• Description of the task: Change "screenshot" to "screen capture" in the data, everything from the line containing "Open Cloud Shell" down to the line containing "coord(243,312)", and write out only those lines with nothing else altered.

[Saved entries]
——

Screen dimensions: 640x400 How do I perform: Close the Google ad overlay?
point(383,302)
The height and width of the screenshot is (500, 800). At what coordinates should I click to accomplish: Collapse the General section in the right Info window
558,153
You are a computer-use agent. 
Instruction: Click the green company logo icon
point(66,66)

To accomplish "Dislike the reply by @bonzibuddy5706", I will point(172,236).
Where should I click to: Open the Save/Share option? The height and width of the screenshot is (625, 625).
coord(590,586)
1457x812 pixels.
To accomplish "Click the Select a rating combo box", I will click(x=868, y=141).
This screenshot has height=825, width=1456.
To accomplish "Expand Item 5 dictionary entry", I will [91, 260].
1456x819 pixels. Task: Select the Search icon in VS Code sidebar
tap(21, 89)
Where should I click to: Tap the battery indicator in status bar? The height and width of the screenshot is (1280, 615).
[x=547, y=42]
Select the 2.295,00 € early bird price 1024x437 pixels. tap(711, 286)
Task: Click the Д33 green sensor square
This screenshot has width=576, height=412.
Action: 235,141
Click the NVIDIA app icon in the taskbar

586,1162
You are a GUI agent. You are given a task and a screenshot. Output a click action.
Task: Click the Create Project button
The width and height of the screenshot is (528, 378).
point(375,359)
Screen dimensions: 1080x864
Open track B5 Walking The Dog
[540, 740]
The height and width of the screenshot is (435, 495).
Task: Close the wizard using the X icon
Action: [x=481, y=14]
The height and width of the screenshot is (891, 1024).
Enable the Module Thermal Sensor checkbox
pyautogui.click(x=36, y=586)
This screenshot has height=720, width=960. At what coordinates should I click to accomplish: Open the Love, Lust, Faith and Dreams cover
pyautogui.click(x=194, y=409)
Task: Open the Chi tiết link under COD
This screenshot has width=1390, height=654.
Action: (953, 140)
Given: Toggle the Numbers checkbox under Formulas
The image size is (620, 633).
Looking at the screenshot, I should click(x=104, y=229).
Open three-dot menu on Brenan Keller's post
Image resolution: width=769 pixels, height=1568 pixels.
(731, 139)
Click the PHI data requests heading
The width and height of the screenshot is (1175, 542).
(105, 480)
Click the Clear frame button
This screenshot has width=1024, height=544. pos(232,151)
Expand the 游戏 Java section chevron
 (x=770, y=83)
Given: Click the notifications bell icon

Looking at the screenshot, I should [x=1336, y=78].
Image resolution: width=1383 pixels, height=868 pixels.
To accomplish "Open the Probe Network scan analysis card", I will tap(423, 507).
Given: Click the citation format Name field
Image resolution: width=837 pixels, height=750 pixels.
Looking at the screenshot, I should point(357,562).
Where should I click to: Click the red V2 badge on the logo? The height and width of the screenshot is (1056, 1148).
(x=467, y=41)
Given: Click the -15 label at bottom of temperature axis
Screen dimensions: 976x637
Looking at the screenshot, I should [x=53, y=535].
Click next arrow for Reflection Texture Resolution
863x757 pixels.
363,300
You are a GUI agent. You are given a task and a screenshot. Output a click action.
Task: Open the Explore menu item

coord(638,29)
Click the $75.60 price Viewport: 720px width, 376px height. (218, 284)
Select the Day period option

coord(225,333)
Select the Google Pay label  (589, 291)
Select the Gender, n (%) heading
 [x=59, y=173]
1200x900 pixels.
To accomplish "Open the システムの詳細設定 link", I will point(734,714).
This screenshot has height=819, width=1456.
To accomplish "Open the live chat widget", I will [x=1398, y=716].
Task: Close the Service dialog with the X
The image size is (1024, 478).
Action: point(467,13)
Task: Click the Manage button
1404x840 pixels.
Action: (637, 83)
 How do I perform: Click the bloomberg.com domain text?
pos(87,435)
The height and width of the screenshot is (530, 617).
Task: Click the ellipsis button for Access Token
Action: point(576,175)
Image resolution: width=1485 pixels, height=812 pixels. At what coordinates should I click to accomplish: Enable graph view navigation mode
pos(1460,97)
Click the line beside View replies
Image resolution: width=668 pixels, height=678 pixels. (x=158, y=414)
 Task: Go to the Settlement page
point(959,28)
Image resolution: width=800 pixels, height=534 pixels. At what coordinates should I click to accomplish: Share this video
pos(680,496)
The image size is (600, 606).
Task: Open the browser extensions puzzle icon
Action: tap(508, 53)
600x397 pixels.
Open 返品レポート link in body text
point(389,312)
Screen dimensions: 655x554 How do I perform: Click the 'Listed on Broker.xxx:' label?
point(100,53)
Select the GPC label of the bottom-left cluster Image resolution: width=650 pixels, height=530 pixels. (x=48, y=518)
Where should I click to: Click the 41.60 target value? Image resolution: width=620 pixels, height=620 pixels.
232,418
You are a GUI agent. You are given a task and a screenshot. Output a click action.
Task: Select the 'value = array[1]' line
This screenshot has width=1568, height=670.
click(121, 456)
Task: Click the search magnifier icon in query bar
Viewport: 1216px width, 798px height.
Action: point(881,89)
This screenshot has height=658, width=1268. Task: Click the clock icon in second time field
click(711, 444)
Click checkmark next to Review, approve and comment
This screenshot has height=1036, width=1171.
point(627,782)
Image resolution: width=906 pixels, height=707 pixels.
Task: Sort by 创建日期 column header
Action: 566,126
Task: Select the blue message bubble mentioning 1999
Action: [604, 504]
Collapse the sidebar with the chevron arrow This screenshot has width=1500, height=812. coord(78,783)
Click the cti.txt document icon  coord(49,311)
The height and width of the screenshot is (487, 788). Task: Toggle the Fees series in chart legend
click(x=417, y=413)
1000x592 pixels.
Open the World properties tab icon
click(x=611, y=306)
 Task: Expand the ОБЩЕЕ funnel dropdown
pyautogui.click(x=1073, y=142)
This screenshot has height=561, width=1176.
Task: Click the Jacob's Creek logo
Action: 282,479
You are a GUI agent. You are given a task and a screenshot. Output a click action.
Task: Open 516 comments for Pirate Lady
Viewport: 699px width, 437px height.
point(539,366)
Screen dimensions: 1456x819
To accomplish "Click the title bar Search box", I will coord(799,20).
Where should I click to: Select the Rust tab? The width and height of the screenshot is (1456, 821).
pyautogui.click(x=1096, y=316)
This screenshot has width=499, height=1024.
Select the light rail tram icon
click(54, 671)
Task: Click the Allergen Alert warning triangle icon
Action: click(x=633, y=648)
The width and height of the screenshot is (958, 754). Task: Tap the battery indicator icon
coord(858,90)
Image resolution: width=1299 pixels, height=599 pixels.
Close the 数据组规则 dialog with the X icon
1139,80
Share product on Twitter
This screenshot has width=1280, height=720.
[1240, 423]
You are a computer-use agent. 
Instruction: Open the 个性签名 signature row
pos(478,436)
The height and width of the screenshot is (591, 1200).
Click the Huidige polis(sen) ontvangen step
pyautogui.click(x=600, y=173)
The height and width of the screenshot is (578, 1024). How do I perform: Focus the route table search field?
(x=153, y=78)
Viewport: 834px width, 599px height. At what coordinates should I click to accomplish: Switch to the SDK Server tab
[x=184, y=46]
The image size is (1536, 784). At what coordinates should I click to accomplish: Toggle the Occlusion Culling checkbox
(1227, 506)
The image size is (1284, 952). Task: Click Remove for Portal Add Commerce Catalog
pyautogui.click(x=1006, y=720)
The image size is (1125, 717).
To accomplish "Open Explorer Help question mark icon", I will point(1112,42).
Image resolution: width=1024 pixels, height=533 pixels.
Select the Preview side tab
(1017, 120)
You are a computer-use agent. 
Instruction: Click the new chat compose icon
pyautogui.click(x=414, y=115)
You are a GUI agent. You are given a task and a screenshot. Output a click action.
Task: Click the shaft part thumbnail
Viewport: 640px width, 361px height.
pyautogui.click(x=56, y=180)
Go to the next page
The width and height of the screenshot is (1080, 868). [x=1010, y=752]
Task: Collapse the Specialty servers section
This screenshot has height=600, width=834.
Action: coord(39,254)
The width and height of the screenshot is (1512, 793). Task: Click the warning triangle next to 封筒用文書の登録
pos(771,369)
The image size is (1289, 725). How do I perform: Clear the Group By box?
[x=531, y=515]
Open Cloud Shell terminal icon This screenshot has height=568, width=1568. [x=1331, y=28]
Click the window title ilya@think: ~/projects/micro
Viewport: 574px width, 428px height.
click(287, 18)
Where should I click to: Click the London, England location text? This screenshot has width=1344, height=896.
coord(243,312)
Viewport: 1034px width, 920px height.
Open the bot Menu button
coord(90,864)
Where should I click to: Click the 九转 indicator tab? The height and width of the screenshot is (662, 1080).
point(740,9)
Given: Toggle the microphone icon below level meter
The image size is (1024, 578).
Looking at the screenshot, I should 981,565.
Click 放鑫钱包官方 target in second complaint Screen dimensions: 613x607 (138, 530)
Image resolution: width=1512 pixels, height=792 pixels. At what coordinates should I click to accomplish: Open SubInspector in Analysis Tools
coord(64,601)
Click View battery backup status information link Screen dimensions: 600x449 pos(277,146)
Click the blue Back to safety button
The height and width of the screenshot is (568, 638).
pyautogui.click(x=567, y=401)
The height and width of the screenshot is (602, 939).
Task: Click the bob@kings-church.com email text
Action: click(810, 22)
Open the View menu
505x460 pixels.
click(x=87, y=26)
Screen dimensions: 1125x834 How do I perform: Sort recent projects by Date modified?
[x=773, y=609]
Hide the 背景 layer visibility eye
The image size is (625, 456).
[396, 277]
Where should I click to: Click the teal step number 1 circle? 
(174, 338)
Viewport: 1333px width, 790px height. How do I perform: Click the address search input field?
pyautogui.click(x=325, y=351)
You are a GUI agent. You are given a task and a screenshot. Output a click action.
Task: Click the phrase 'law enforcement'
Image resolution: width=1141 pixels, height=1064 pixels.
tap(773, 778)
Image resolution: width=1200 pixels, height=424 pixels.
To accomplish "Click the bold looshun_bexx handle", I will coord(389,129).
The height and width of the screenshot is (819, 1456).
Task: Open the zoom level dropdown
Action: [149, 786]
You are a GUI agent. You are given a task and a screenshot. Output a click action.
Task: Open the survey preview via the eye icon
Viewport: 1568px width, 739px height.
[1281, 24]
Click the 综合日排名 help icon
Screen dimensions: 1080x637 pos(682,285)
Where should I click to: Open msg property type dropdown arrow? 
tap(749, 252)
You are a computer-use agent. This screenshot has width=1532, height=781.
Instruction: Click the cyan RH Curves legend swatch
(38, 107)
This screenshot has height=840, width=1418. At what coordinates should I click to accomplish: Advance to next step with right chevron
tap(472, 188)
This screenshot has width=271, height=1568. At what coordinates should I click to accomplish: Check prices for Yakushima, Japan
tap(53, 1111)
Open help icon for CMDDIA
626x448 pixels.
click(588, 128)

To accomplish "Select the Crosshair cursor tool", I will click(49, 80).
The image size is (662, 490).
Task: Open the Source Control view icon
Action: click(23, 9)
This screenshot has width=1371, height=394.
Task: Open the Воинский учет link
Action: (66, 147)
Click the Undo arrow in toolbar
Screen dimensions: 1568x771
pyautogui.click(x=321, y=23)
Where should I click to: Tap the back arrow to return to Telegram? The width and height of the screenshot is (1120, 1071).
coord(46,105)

——

• Answer to the task:
Open Cloud Shell terminal icon This screen capture has height=568, width=1568. [x=1331, y=28]
Click the window title ilya@think: ~/projects/micro
Viewport: 574px width, 428px height.
click(287, 18)
Where should I click to: Click the London, England location text? This screen capture has width=1344, height=896.
coord(243,312)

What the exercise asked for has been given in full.